>>>>>

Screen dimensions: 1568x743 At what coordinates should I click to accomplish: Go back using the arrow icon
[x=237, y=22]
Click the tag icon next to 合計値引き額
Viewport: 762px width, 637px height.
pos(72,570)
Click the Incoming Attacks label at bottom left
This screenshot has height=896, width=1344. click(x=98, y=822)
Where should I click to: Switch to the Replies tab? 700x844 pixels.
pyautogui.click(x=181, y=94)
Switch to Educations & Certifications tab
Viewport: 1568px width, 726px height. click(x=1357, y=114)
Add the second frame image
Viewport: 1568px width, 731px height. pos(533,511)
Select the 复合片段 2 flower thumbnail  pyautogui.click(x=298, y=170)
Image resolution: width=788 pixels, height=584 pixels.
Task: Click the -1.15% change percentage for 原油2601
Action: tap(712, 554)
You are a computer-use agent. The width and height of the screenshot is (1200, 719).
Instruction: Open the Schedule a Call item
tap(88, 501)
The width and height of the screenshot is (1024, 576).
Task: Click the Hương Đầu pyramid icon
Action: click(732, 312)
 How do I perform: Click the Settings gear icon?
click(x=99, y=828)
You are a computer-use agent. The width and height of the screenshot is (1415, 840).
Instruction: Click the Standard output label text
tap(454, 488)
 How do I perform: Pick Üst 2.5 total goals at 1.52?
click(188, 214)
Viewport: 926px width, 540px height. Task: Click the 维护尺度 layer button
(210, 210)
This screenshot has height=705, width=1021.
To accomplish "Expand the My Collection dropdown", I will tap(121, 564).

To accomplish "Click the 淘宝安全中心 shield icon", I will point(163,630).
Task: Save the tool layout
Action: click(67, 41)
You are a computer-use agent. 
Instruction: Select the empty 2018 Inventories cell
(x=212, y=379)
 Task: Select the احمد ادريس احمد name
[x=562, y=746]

<<<<<

:: PROBLEM ::
Work out how many lines of the listing above include the word "computer". Reply with nothing but the count.

:: YOUR SOLUTION ::
3